Start of Block

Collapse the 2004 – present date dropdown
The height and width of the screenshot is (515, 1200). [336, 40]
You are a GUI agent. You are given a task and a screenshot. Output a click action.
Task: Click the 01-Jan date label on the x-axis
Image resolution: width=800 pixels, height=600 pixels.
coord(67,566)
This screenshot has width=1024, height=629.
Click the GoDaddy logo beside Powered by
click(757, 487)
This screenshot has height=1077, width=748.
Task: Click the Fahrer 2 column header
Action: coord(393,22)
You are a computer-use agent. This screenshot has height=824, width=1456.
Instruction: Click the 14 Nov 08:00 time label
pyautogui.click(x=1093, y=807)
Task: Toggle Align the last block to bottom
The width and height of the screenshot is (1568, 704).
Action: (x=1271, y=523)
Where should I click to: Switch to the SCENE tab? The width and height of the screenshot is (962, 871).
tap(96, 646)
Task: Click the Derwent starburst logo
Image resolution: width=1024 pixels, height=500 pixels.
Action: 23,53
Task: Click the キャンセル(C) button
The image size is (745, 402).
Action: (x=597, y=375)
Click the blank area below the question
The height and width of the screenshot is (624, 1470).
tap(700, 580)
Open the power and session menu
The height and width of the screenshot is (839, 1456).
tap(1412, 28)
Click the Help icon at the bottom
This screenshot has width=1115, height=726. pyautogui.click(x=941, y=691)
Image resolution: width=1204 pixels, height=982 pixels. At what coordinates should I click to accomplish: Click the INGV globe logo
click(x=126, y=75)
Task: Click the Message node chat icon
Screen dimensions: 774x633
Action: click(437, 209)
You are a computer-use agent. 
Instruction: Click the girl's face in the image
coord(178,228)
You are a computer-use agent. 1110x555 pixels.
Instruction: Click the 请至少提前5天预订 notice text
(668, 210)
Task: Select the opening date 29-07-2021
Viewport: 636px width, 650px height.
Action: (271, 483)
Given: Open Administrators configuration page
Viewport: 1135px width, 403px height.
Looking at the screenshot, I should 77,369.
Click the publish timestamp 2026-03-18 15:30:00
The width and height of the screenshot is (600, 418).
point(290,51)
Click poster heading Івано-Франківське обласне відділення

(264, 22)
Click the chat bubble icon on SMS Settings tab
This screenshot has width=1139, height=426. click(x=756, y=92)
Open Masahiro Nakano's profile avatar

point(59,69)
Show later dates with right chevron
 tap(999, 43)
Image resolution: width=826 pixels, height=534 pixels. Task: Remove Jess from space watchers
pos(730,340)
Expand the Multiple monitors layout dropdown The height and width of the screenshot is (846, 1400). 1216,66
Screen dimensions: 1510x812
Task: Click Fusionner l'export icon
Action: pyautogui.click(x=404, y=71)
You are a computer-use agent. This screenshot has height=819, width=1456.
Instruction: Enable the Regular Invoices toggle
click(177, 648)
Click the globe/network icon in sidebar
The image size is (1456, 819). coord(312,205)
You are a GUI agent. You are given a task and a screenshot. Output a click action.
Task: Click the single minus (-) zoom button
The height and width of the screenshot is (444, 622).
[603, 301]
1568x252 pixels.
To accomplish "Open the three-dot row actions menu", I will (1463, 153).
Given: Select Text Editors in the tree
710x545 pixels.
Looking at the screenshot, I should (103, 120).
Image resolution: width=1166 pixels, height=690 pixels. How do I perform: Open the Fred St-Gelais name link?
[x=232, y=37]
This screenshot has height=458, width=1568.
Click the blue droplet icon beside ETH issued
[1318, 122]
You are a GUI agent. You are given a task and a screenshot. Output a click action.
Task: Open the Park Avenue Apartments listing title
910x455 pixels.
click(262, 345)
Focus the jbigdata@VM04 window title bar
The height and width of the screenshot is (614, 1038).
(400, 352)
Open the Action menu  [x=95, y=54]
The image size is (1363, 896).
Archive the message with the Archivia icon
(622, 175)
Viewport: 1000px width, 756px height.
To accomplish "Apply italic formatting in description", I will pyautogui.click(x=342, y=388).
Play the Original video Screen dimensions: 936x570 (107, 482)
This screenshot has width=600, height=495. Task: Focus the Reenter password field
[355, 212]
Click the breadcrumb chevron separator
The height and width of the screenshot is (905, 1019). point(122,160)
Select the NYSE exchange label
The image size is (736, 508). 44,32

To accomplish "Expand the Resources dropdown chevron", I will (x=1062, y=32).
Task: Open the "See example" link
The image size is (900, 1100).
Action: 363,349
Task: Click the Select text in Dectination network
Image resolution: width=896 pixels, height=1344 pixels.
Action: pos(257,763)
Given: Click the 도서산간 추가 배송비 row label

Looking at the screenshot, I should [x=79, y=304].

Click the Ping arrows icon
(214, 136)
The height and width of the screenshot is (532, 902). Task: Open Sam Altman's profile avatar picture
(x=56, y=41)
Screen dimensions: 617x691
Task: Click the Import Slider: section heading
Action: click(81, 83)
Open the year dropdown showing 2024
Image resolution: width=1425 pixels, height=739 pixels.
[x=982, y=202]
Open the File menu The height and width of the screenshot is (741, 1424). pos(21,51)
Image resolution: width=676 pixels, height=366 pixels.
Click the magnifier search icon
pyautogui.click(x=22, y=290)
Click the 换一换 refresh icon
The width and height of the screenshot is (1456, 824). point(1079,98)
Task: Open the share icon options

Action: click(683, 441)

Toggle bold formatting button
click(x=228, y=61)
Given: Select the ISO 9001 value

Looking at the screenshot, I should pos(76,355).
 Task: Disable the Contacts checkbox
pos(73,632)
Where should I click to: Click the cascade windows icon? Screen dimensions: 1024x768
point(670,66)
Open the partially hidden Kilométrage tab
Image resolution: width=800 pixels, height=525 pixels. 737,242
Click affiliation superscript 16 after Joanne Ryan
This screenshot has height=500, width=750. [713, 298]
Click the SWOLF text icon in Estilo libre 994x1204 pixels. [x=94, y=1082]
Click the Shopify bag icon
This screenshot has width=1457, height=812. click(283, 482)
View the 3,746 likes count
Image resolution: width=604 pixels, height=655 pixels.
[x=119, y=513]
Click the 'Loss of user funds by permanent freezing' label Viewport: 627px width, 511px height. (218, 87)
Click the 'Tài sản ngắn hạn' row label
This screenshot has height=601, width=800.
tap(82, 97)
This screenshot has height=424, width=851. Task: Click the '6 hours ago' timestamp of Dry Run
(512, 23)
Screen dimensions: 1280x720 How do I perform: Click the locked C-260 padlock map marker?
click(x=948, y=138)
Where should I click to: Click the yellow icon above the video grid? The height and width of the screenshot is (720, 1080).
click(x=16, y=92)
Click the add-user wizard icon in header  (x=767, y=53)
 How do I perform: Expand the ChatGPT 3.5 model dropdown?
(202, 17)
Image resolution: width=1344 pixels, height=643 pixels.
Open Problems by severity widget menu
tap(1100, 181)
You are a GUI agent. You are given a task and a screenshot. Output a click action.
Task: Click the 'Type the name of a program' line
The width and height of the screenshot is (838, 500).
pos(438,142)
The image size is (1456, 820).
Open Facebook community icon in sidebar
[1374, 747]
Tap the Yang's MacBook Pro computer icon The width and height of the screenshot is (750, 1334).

End of Block

EXERCISE DESCRIPTION: If a line comes after the one with "Given: Open Administrators configuration page", leave it out; reproduce exactly every line of the material from the first up to and including that one.

RESPONSE BOX:
Collapse the 2004 – present date dropdown
The height and width of the screenshot is (515, 1200). [336, 40]
You are a GUI agent. You are given a task and a screenshot. Output a click action.
Task: Click the 01-Jan date label on the x-axis
Image resolution: width=800 pixels, height=600 pixels.
coord(67,566)
This screenshot has width=1024, height=629.
Click the GoDaddy logo beside Powered by
click(757, 487)
This screenshot has height=1077, width=748.
Task: Click the Fahrer 2 column header
Action: coord(393,22)
You are a computer-use agent. This screenshot has height=824, width=1456.
Instruction: Click the 14 Nov 08:00 time label
pyautogui.click(x=1093, y=807)
Task: Toggle Align the last block to bottom
The width and height of the screenshot is (1568, 704).
Action: (x=1271, y=523)
Where should I click to: Switch to the SCENE tab? The width and height of the screenshot is (962, 871).
tap(96, 646)
Task: Click the Derwent starburst logo
Image resolution: width=1024 pixels, height=500 pixels.
Action: 23,53
Task: Click the キャンセル(C) button
The image size is (745, 402).
Action: (x=597, y=375)
Click the blank area below the question
The height and width of the screenshot is (624, 1470).
tap(700, 580)
Open the power and session menu
The height and width of the screenshot is (839, 1456).
tap(1412, 28)
Click the Help icon at the bottom
This screenshot has width=1115, height=726. pyautogui.click(x=941, y=691)
Image resolution: width=1204 pixels, height=982 pixels. At what coordinates should I click to accomplish: Click the INGV globe logo
click(x=126, y=75)
Task: Click the Message node chat icon
Screen dimensions: 774x633
Action: click(437, 209)
You are a computer-use agent. 
Instruction: Click the girl's face in the image
coord(178,228)
You are a computer-use agent. 1110x555 pixels.
Instruction: Click the 请至少提前5天预订 notice text
(668, 210)
Task: Select the opening date 29-07-2021
Viewport: 636px width, 650px height.
Action: (271, 483)
Given: Open Administrators configuration page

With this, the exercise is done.